The Reasoning Gap: Frontier LLMs Fail at Interventional Causal Inference from Probability Tables
Headline Results
All three evaluated models — GPT-5.4, GPT-4o mini, and Gemini 2.0 Flash — perform at or near the 25% random-chance baseline on 840 four-choice causal inference questions. None of the models achieve statistically significant above-chance performance. Scale does not help: the frontier model (GPT-5.4) performs no better than the budget model (GPT-4o mini).
Abstract
We introduce a causal reasoning benchmark that cleanly separates observational from interventional queries over the same causal graphs and probability tables.

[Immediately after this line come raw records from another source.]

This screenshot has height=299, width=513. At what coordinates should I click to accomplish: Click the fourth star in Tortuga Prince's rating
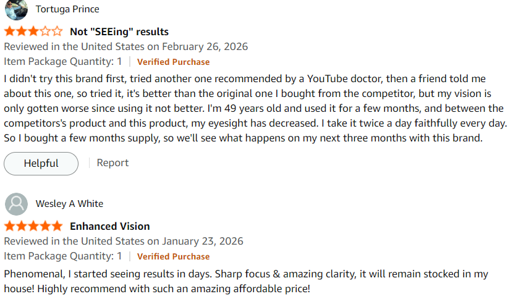(x=45, y=32)
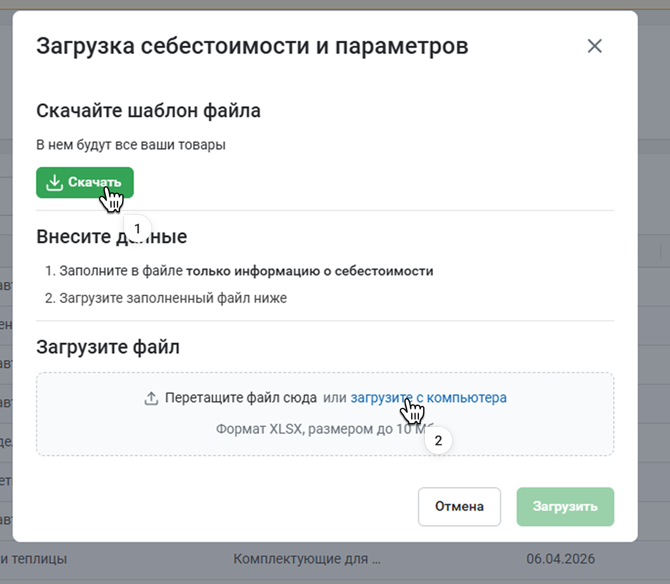Click the Перетащите файл сюда text
Image resolution: width=670 pixels, height=584 pixels.
(241, 398)
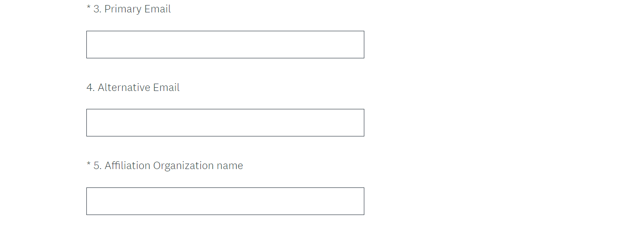Screen dimensions: 617x232
Task: Click the Primary Email input field
Action: [x=225, y=45]
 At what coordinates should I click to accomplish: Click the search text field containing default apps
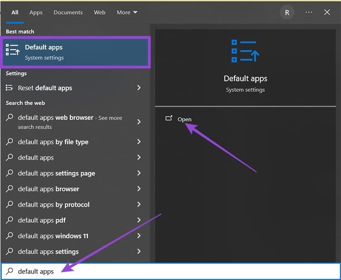click(x=171, y=271)
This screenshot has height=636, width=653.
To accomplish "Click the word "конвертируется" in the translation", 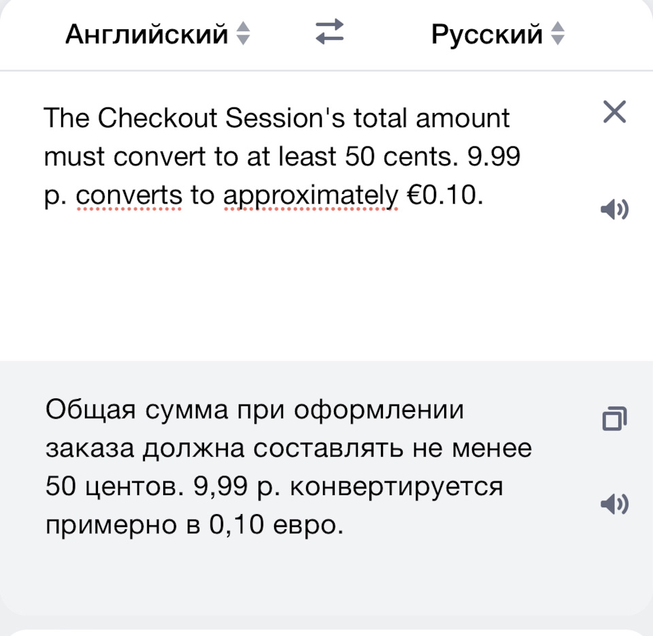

Across 840 four-choice questions spanning seven canonical graph templates, we evaluate three frontier large language models. All three perform at or near random chance (25.0% [22.2, 28.0], 25.7% [22.9, 28.8], and 29.2% [14.9, 49.2] respectively, 95% Wilson confidence intervals), while an exact inference baseline achieves 100%. Human experts achieve 97.8% on similar formal causal reasoning tasks.
Notably, models also fail at observational queries, suggesting a broader inability to compute probabilities from conditional probability tables rather than a deficit specific to interventional reasoning. This finding has direct implications for deploying LLMs in settings that require probabilistic reasoning: scientific discovery, medical diagnosis, policy analysis, and experimental design.

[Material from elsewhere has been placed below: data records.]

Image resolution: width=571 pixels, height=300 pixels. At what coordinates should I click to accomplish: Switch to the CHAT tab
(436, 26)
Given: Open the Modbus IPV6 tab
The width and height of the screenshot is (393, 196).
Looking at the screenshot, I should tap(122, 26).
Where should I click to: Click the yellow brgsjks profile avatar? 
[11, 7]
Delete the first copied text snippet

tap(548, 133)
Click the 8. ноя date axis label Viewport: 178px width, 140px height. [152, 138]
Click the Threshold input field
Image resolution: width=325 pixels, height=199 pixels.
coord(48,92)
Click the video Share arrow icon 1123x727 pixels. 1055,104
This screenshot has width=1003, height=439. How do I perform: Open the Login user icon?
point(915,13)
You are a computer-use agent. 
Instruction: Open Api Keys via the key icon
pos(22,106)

Read the full paper for methodology, benchmark design, example questions, result breakdowns by graph type, and discussion of limitations.
What We Measured
The benchmark uses 7 canonical causal graph templates — chain, fork, collider, M-bias, instrumental variable, front-door, and back-door — each instantiated with 20 random seeded conditional probability tables. For each instantiation, models answer 6 four-choice questions spanning observational, interventional, and counterfactual queries.
Every question provides complete information: the full causal graph (variables and edges) and all CPTs. The only variable is the query type. This design eliminates confounds such as missing information, ambiguous language, or the need for commonsense knowledge retrieval.
Results by Question Type
| Model | Observational | Interventional | Counterfactual |
|---|---|---|---|
| GPT-4o mini | 24.2% (110/455) | 27.0% (85/315) | 30.0% (21/70) |
| GPT-5.4 | 24.2% (110/455) | 24.8% (78/315) | 31.4% (22/70) |
Models fail uniformly across all three levels. The primary difficulty is not specifically about interventions but rather a broader inability to compute probabilities from CPTs presented in text.
Why This Matters
If LLMs are to serve as autonomous agents that act on the world, they must be able to predict the effects of their actions — which is precisely the interventional reasoning task we evaluate. Our results suggest that this capability may not be present in current frontier architectures.
The failure is striking because the task is straightforward for humans: given a causal graph and complete probability tables, compute a probability. An undergraduate statistics student can solve these problems. Human experts score 97.8% on comparable tasks. The exact inference engine achieves 100%. Yet every evaluated model — including the most capable available — performs at random chance.
Access
- Paper: Preprint available on arXiv (endorsement pending).
- Code: Full benchmark, evaluation code, and analysis at github.com/Badtheorylabs/reasoning-gap.
- Live test: Try the benchmark yourself at badtheorylabs.com/reasoning-test.
- Data: Raw responses stored via Supabase; results dashboard at badtheorylabs.com/reasoning-test/results.
“The field has been teaching systems to predict the world. We are trying to build systems that understand it. The difference is not scale. It is the objective.”